Retorne, sem alterações, a parte do texto de origem que começa nas palavras "Multiplique este cenário" e termina depois de "alimentar a contracultura.".

===== TEXTO DE ORIGEM =====

Não é muito difícil imaginarmos uma quarta-feira qualquer em meio à um amontoado de prédios espelhados com formatos estranhos, luzes de led piscando indicando o que você deve consumir e ruas abarrotadas de carros de plástico levando 2 horas pra chegar de uma esquina à outra. Esse rotina já nos pertence e nos violenta à cada dia que passa, estamos sem tempo pra nada, estamos sempre com a sensação de que não produzimos o suficiente no dia de hoje; ou que estamos esquecendo de desempenhar alguma tarefa que ficou pra trás quando nos sentamos no sofá para assistir algo no fim do dia até o sono vir e amanhã reproduzirmos o mesmo ciclo, tudo de novo.
Multiplique este cenário vezes dez e pronto! Você está em Tóquio ou Osaka, lugares que fervilham diversidade, angústia, cultura e submissão ao capitalismo tardio, tudo ao mesmo tempo.
Os grandes centros urbanos ao redor do mundo sempre foram um celeiro para a formação e criação de novas tendências de comportamento, formas de expressão, organização de coletivos e claro, o cenário perfeito para alimentar a contracultura.
Toda manifestação cultural de massa, tem como gênese pequenos ou grandes acontecimentos históricos, políticos e culturais, que servem como forma de reação e manifesto, como o surgimento do punk rock no auge do rock progressivo e seus músicos com caras de jovens abastados usando capas de lantejoula tocando teclados por 20 minutos sem ir à lugar algum, esta música elitista não representava os jovens suburbanos, ou mesmo o movimento Oi!, o Streetpunk e os Skinheads dos subúrbios de Londres nos anos mais contundentes da Era Thatcher.
O período pós-guerra no Japão serviu como ponto de partida de uma influência cultural crescente com à partir da década de 1950, o rockabilly surge e se consolida em meio aos jovens como uma alternativa muito expressiva à enxurrada de artistas ocidentais que cruzaram o oceano de carona nos mísseis teleguiados.
Artistas norte americanos como Elvis Presley, Carl Perkins e Bill Haley, também foram responsáveis pela identidade do rockabilly no Japão, tenho seu apogeu no início da década de 1960 com o surgimento de bandas locais como The Spiders e The Tigers, que sintetizavam e representavam toda a expressão do jovem suburbano japonês, não sendo mais necessário reproduzir padrões estéticos ocidentais, agora, eles mesmo erguiam seus próprios pompadours e talhavam seus penteados ducktail.

===== ENTRADAS FORNECIDAS =====

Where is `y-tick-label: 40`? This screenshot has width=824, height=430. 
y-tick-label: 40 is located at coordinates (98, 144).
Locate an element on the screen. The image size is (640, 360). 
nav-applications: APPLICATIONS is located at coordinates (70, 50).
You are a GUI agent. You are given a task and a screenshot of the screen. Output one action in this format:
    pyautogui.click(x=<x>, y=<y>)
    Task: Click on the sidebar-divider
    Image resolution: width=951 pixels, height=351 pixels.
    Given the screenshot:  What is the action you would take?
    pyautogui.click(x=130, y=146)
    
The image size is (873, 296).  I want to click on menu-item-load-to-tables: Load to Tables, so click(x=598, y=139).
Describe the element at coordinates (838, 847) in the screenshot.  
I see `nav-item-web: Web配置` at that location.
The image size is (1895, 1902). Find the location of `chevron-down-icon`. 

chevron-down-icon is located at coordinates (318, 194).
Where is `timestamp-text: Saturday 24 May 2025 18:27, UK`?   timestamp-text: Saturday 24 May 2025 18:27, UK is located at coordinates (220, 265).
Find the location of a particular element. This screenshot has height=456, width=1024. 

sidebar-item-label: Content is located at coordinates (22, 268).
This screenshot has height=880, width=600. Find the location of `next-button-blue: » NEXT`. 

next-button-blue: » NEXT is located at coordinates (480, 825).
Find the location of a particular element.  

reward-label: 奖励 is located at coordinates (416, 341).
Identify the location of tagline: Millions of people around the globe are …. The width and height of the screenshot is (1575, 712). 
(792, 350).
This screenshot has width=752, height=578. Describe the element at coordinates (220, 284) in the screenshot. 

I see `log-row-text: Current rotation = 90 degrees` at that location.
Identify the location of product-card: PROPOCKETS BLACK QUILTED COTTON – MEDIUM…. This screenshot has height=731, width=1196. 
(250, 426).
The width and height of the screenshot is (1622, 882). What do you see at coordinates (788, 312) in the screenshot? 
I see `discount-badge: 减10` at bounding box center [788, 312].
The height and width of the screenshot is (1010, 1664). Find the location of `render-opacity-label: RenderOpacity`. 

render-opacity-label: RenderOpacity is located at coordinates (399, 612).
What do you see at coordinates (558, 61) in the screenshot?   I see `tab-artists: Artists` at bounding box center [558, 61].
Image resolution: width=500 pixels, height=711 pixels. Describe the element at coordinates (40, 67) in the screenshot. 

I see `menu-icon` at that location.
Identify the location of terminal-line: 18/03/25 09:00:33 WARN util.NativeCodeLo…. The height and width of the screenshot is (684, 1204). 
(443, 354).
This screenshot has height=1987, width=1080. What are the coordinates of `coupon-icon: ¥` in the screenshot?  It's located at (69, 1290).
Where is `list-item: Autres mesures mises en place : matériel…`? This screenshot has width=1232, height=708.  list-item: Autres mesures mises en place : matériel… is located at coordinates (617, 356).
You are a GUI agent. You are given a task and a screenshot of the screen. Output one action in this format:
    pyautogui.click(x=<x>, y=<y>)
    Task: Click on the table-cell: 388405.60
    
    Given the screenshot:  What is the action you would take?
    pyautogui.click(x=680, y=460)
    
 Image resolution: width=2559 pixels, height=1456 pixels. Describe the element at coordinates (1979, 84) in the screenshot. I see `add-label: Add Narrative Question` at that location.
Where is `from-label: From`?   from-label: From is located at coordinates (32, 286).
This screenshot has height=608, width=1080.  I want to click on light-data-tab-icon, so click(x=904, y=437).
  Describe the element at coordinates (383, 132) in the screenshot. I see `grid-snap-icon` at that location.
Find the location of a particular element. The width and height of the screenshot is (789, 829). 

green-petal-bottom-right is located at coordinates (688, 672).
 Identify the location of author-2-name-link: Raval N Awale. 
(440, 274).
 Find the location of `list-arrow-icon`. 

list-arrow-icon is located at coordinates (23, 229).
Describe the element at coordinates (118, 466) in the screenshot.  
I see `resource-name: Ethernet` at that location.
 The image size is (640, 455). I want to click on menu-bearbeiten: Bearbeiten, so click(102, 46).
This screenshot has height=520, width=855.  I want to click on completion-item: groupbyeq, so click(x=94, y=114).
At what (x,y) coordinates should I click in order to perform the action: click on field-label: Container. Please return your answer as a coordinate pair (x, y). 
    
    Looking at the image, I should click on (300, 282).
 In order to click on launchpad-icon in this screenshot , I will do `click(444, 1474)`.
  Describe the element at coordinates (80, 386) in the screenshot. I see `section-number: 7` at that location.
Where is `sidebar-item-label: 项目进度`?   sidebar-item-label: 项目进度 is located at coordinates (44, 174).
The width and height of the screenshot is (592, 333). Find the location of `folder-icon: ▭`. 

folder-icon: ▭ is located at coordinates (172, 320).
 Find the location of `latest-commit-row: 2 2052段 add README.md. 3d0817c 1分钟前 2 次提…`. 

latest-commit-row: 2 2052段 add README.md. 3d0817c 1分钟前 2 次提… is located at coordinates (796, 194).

=====

RESPOSTA
Multiplique este cenário vezes dez e pronto! Você está em Tóquio ou Osaka, lugares que fervilham diversidade, angústia, cultura e submissão ao capitalismo tardio, tudo ao mesmo tempo.
Os grandes centros urbanos ao redor do mundo sempre foram um celeiro para a formação e criação de novas tendências de comportamento, formas de expressão, organização de coletivos e claro, o cenário perfeito para alimentar a contracultura.